公開日: ちょっと切ない話 | ペット |

眠る犬(フリー写真)

今年の元旦の事だった。

僕の実家にはKという犬が居た。

Kは僕が大学の頃に飼い始めて、かれこれ14年。

飼い始めの頃はまだちっちゃくて、公園に散歩に連れて行っても、懸命に付いて来るのが精一杯だったのを憶えている。

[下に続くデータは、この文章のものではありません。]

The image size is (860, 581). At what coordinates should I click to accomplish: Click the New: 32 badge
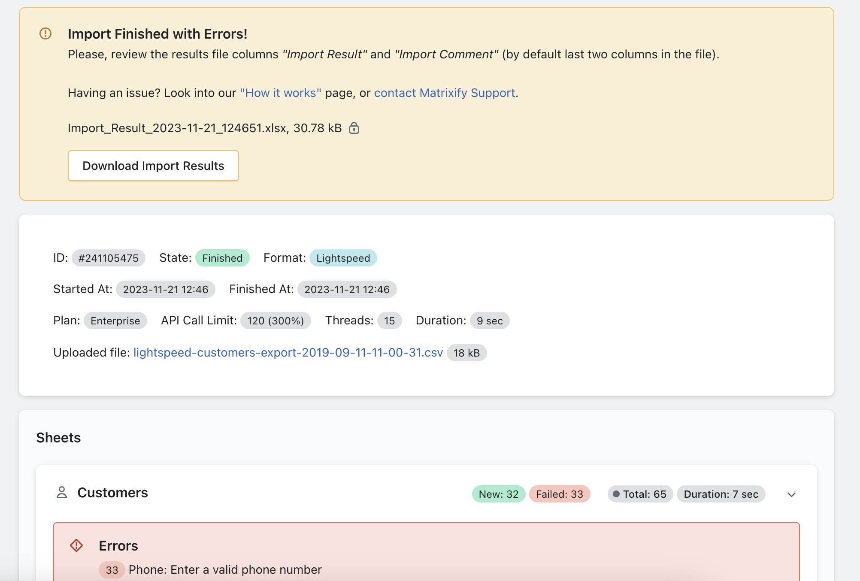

大学時代は時間の余裕もあったから、毎日散歩をしていたよ。

散歩用のロープを持ち出すと大はしゃぎして、飛び付いて来たりしてな。

お手とかお座りを教えたのも懐かしい。

その後、大学を卒業し社会人になり、一人暮らしを始めると、大好きなKに会うことも出来なくなった。

正月やお盆に帰ると、忘れもしないで飛び付いて来る。

ほんとに、可愛いやつだな。

そんな感じで、約10年が過ぎた。

僕も仕事が忙しくなり、なかなか実家にも帰れない年が続いた。

去年の暮れ、仕事も落ち着いたので正月は実家で過ごそうと、久々に実家に帰った。

Kに久々に会った。

相変わらず尻尾をぶんぶん振っている。

相変わらず、飛び付いて来る。

僕も久々の対面が嬉しく、思い切り可愛がった。

その日の夕食時、母から最近Kは年のせいか元気が無く、寝てばかりいると聞いた。

そんなこんなで、明日の朝はみんなで、元朝参りにでも行こうと早めに寝た。

次の朝、起きて散歩してあげようと思いKの名前を呼んだ。

何故か犬小屋で、寝たままだった。

前日に母が言っていたのはこの事かと思いながら、小屋に近付いて名前を呼び首元をさすると、いつもの体の温もりは無かった。

Kは天国へ逝った。

理解したくはなかったが、それが現実だった。

去年は戌年。

Kは戌年を全うして生き抜きました。